Até o momento foi reconhecida a compatibilidade constitucional das ações afirmativas, mas é de suma importância que tais características se apresentam quanto a seus objetivos e finalidades, pois é óbvio que uma política pública de ação afirmativa pode ser inconstitucional se não forem observadas certas características inerentes a sua formalização (planejamento orçamentário, plano de governo, etc.) ou tiverem um alcance inadequado, se apresentando contra as diretrizes constitucionais, promovendo uma discriminação negativa, desigualdade jurídica, baixa eficiência, entre outros elementos que não devem fazer parte dessas políticas.

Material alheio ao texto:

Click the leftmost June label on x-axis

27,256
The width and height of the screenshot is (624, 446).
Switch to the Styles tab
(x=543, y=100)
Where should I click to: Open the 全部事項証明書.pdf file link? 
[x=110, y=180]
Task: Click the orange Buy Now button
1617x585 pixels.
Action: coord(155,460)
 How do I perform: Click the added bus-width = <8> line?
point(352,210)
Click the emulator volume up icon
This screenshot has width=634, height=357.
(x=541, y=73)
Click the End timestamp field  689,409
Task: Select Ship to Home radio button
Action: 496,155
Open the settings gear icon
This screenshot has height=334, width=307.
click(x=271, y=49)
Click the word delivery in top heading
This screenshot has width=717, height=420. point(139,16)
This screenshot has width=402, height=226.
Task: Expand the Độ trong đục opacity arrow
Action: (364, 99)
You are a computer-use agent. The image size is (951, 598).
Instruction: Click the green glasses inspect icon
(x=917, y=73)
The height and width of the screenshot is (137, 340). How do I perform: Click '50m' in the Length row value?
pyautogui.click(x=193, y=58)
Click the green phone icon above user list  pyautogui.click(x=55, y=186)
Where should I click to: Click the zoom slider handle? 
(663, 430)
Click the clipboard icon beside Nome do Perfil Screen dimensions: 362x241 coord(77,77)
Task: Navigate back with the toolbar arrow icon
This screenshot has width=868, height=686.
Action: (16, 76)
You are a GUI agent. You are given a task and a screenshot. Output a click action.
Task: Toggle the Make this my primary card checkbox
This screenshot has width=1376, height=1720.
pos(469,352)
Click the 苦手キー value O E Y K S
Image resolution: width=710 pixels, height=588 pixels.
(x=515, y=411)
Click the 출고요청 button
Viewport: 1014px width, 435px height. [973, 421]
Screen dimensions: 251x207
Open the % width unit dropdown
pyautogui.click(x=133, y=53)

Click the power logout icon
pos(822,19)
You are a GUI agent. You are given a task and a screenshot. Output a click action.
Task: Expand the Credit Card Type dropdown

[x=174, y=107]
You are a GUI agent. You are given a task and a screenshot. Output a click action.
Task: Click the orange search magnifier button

Entretanto, de forma geral quanto a seus objetivos e finalidades estudados até agora a ação afirmativa apresenta-se de acordo como os ditames constitucionais, sendo a posição do Supremo Tribunal Federal quanto ao tema, que embora não tenha julgado e definido sua posição, apresenta decisões favoráveis[7].
AS AÇÕES AFIRAMATIVAS: CONCEITO E ABRANGÊNCIA
Quando há menção de ações afirmativas no cenário brasileiro já se é apresentada a idéia de um sistema de cotas nas universidades, entretanto, as cotas são apenas uma espécie da qual as ações afirmativas são gênero.
Há diversos conceitos para as ações afirmativas, vários deles levam em conta parâmetros apenas raciais, diminuindo a capacidade de intervenção social dessas medidas, definindo-as em geral como sendo somente forma de reparação histórica de indivíduos que vieram ao longo do tempo sendo discriminados.
É óbvio que é de grande valia estudar e utilizar as ações afirmativas para promover a igualdade racial, mas esta não é a única forma de sua manifestação.
Para se buscar a devida efetividade da ação afirmativa, é necessário ampliar sua capacidade de intervenção, compreendendo-a num sentido lato, com intuito de promovê-la de diversas formas e mecanismos sociais.
Assim, “Ação afirmativa é planejar e atuar no sentido de promover a representação de certos tipos de pessoas aquelas pertencentes a grupos que têm sido subordinados ou excluídos, em determinados empregos ou escolas. É uma companhia de seguros tomando decisões para romper com sua tradição de promover a posições executivas unicamente homens brancos. É a comissão de admissão da Universidade da Califórnia em Berkeley buscando elevar o número de negros nas classes iniciais […]. Ações Afirmativas podem ser um programa formal e escrito, um plano envolvendo múltiplas partes e com funcionários dele encarregados, ou pode ser a atividade de um empresário que consultou sua consciência e decidiu fazer as coisas de uma maneira diferente.”[8].
Nas considerações de Bergmann, se observa a amplitude social que as ações afirmativas podem se manifestar, podendo ser empregadas das mais diversas formas, pelo estado ou por particulares, formalmente escritas ou simplesmente realizadas pela consciência de qualquer indivíduo preocupado.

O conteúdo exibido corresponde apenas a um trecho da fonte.